New EU Directive on Electronic Privacy Targets Cookies and Spam

New EU Directive on Electronic Privacy Targets Cookies and Spam


Privacy protections are about to be expanded still further in the European Union. The new requirements will affect a wide range of businesses involved in network service provision, Internet services, subscriber directories, mobile telephone services and direct marketing, and must be implemented by October 31, 2003. Companies with EU operations are planning now to prepare for the new rules. All EU Member States will need to enact implementing legislation by that date.

The Directive on the Privacy and Electronic Communications Directive (2002/58/EC) (DEPC) goes beyond the EU's Directive on Data Protection, which was discussed in our June 24, 1999, April 18, 2000 and December 27, 2001 Internet Alerts. While the Directive on Data Protection focuses on the processing of personal data, the DEPC targets specific technical methods of collection and the sort of data that can be obtained by such devices.

A key change is a new restriction on the use of cookies and similar tracking devices on websites. Article 5 of the DEPC requires that, when personal information stored on the user's terminal is accessed, or when personal information about users is stored on a network (other than purely for technical reasons or under strict necessity to provide a requested service), the user must be clearly and fully informed about the purposes of such access or storage of his personal information, and then be allowed to prevent it by opting out.

The user's terminal includes not only personal computers, but also other devices used to access public telecommunications networks.

The DEPC specifically refers to and covers the use of cookies, as well as "spyware, web bugs, hidden identifiers" and "other similar devices" that can enter the user's terminal without the user's knowledge to access information, store hidden information or trace the user's activities (Recital 24).

Users must be provided with "clear and precise information" about the purpose of such devices and the information being placed on their terminals. This notice and opportunity to opt out may be offered once during a connection for the various devices to be installed and any future use of those devices during subsequent connections (Recital 25).

When information is stored automatically or on an intermediate or transient basis solely to permit the network transmission, the information may be retained only so long as is necessary for that purpose and only to the extent that confidentiality remains guaranteed (Recital 22).

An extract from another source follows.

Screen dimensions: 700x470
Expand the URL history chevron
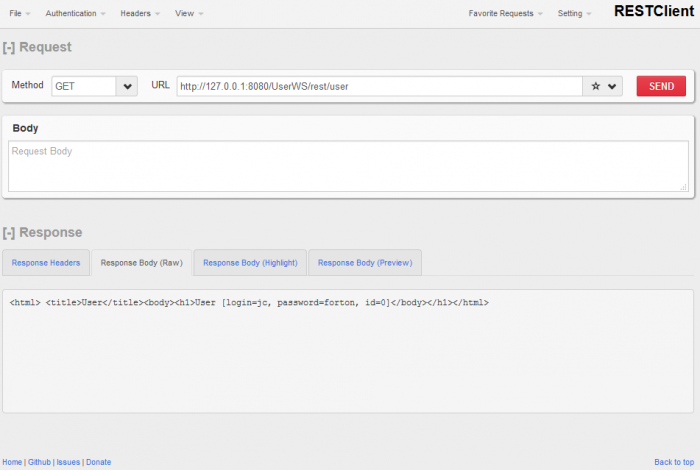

Apart from the rule on tracking devices, the DEPC contains some other changes:

  1. Except in case of existing customer relationships (where opt-outs will prevail), prior consent will be needed before sending unsolicited commercial email, or "spam," and unsolicited short message service (SMS) text. This spam restriction was previously discussed in our August 12, 2002 Internet Alert;

  2. Subscribers will have increased rights to control the inclusion of their data in directories and to acquire information about the purposes to which such directory-listed data may be put; and

  3. There is a clearer freedom for service providers to use location-based information to provide value-added services. Location data may only be processed either if it is anonymous, or with the permission of the data subject. In the U.S., consumers must affirmatively opt in before their wireless location data may be used for most services. For a further discussion of the U.S. requirements with respect to use of wireless location data, see our April 26, 2001 Internet Alert.

The Directive also requires that penalties be set and imposed on those who do not comply with Member States' requirements.

These changes are part of the European Union's continuing effort to establish a common set of laws and regulations with respect to electronic communications and the commercial use of personal information.